More times than not, men mistake me for a Goddess. I am tall, blonde, beautiful, buxom, intoxicating. I get it. But never judge a book by its cover. I am a Goddess in appearance only. The true me is a total submissive whore for you to use how you see fit. Nothing is off limits with me. I want a master not a lover. I want to be controlled, not be free. I want to be used , not spoiled. I want to worship not be worshiped. I don’t want to be dominate, I want to be dominated. I don’t want a relationship, I want an ownership. I crave a sadistic relationship, not a romantic one. I want to wear a collar, not a necklace, to suggest you own me, not that you love me. I need you to hit me, not caress me. I need to feel pain, not love. I need to feel humiliated, not proud.
I don’t want to be smothered with love, but smothered by a pillow, your pillow. Don’t hug me, hang me. Don’t kiss me, kick me. Don’t put me on a pedestal, put me in a cage. Don’t adore me, whore me out. Don’t cater to me, cut me. Don’t buy me gifts, burn me with your cigarettes. Don’t make love to me, fuck me. Don’t make me cum, cum on me. Don’t fondle me, fist me. Don’t tease me, deny me. Don’t save me, scar me.

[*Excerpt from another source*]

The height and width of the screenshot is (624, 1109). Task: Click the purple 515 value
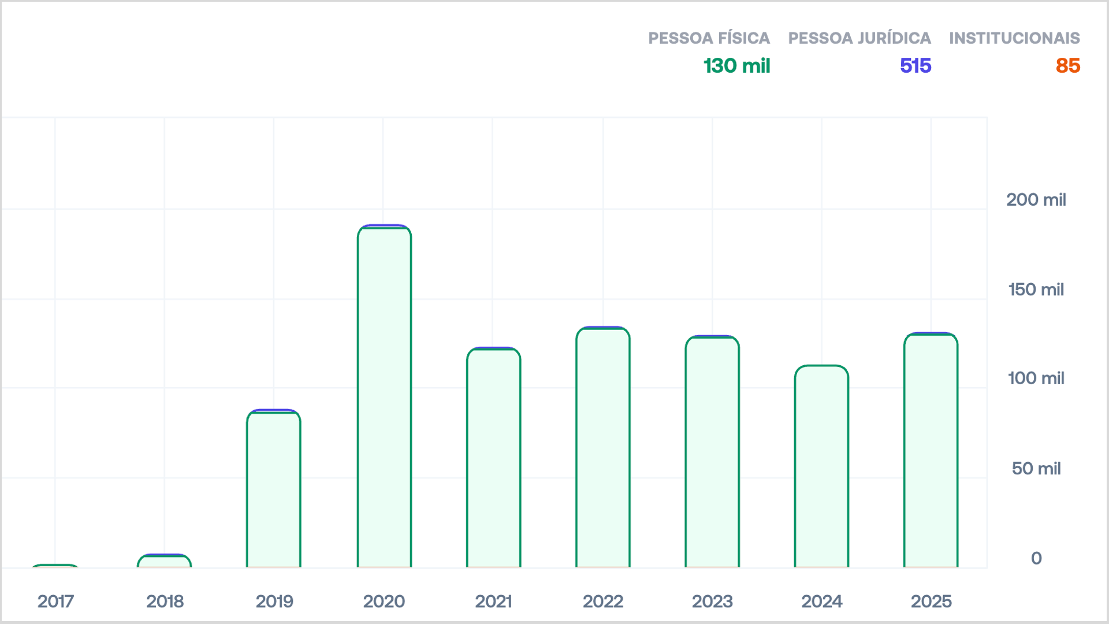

I want a dark, sick, twisted relationship based on ownership, control and pain. Spank me. Spit on me. Hate me. Slap me. Bruise me. Torture me. Mutilate me. Degrade me. Hog tie me. Suspend me. Beat me. Do I sound like a goddess? Of course not, because I am a slave, a bitch, a whore, a victim, a submissive. I will never me a goddess, a girlfriend, or a lover. Because I was born to serve, born to worship, born to be used. And, I will serve you however you deem fit. My pain is your pleasure Master. I am waiting to be used and abused.